Greg Rucka Takes On ‘Cyclops’

This week’s All-New X-Men has a surprise revelation that will make it possible for Greg Rucka to return to Marvel for a new ongoing series starring Cyclops, teaming with artist Russell Dauterman, CBR has revealed. Stop reading now if you don’t want spoilers yet.

We’ll even give you a break with the cover art for the new series from Alexander Lozano, and the official blurb:

Long thought dead, Corsair, leader of  that intergalactic band of misfits the Starjammers, has returned! And he’s got a new recruit in the form of his son, young Cyclops himself!
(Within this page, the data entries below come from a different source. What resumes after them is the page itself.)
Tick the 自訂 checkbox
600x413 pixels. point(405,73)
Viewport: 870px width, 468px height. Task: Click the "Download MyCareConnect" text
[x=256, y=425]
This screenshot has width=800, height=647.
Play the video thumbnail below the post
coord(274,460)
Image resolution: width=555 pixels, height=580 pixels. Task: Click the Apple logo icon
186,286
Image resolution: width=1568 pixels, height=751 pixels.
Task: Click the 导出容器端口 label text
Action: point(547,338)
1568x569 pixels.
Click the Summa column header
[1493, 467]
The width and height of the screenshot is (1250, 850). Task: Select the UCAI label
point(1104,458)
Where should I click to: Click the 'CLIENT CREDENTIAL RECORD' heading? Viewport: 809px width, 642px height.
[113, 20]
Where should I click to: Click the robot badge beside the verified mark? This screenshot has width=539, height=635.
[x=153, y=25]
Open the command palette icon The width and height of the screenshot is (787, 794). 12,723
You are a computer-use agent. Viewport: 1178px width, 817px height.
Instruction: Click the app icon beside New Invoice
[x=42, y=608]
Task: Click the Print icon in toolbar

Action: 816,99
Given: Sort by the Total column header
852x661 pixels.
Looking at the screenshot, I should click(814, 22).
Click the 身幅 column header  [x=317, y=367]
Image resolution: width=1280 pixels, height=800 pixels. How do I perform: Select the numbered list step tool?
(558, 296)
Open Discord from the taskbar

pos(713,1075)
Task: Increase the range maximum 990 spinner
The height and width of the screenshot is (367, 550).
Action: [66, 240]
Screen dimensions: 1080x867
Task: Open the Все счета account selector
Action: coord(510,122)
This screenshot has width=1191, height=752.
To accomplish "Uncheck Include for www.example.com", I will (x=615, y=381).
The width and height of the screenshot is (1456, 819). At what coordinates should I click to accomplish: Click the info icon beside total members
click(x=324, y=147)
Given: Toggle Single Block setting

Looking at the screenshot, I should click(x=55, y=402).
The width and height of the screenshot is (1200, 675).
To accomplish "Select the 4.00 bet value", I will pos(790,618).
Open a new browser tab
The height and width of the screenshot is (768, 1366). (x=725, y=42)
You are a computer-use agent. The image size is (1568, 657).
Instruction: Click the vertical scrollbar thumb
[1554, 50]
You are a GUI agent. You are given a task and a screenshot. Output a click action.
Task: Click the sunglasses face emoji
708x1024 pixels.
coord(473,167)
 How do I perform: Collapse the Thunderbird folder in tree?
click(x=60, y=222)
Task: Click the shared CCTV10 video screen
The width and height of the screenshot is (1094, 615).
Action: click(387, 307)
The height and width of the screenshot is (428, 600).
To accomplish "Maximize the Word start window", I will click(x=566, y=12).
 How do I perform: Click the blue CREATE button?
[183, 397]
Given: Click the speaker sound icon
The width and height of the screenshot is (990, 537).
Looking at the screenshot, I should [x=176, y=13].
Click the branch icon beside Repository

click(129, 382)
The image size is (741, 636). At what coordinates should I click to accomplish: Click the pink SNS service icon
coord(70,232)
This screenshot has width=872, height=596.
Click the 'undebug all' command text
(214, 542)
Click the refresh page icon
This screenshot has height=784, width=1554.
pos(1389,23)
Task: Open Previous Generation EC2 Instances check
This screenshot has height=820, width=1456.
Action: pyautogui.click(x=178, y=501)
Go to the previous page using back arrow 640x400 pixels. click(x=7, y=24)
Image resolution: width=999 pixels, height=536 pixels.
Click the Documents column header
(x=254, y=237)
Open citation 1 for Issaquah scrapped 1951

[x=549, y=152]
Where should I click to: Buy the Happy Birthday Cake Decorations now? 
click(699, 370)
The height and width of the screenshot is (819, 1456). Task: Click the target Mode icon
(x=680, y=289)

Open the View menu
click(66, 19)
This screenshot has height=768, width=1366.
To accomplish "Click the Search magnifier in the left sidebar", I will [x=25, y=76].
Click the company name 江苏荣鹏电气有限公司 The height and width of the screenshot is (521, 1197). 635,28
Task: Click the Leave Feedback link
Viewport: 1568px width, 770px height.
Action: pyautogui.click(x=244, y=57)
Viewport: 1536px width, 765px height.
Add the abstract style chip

Scott Summers is leaving the X-Men behind to stay in space and learn a few valuable lessons from dad: 1) How to shave, 2) How to talk to women, 3) How to steal a Badoon spaceship.

 

 

Crap, that might’ve been a spoiler, too. Then again, it’s not very likely that you care an awful lot about Corsair, aka Christopher Summers, aka the guy who threw his children out of an airplane and then became a space pirate. One of those children was Scott Summers, aka Cyclops. Now, however, the 16-year-old version of Scott is in the present day, and now, Chris is alive, and they’re both in space. The adult Cyclops never got much time with his father, but this is teenage Scott and a new-lease-on-life dad. So they’re going to be a family again. No word on how Havok will feel about this.

The interesting thing is that it’s Greg Rucka, a guy who has been focusing on creator-owned work after seeing his stellar run on Punisher get tied up in a team book that made little sense at the time, which burnt him out on work-for-hire for a while. Now he’s back, and if anyone can make Cyclops interesting, it’s Rucka.

“This is a story about the two of them,” Rucka told CBR. “At the heart of everything we’re going to do here, it’s about these two. When you think about that 16-year-old Scott, what he’s carrying into this is pretty obvious. ‘I’ve spent eight years as an orphan, I’ve moved from place to place, and some places have been awful. I got to a place that was a good place, relatively, I had a father figure in Xavier, and I had a purpose — and then all of that got disrupted. And then here comes my real dad, and he’s Han Solo!’ So that’s awesome right there.”

Rucka is committed to making this a fun adventure book, and he’ll be working with Brian Michael Bendis on the time-travel story involving the original five X-Men, which doesn’t seem like it will be resolved anytime soon, if they’re launching a new ongoing in the midst of it. The first three issues of Cyclops are designed as stand-alones before building into a bigger story.

But Rucka is about character building, and if anyone could use some of that, it’s Scott Summers, who has been through the ringer so much in the last few years that they had to bring in a young version of him to get him out of it. Rucka mentioned something to CBR about the first issue that makes us think he’ll be able to make Cyclops compelling. “Near the end of the issue, there’s a moment between Scott and Chris, and Chris says, ‘I’m pretty sure I suck as a dad.’ Scott says, ‘That’s alright, I suck as a 16-year-old.’ Chris says, ‘I’ll tell you a secret, Scott: We all suck as a 16-year-olds.'”

This feels like Han Solo as young Luke Skywalker’s dad, trying to keep him from becoming Darth Vader himself. This feels like a story we’ll want to read.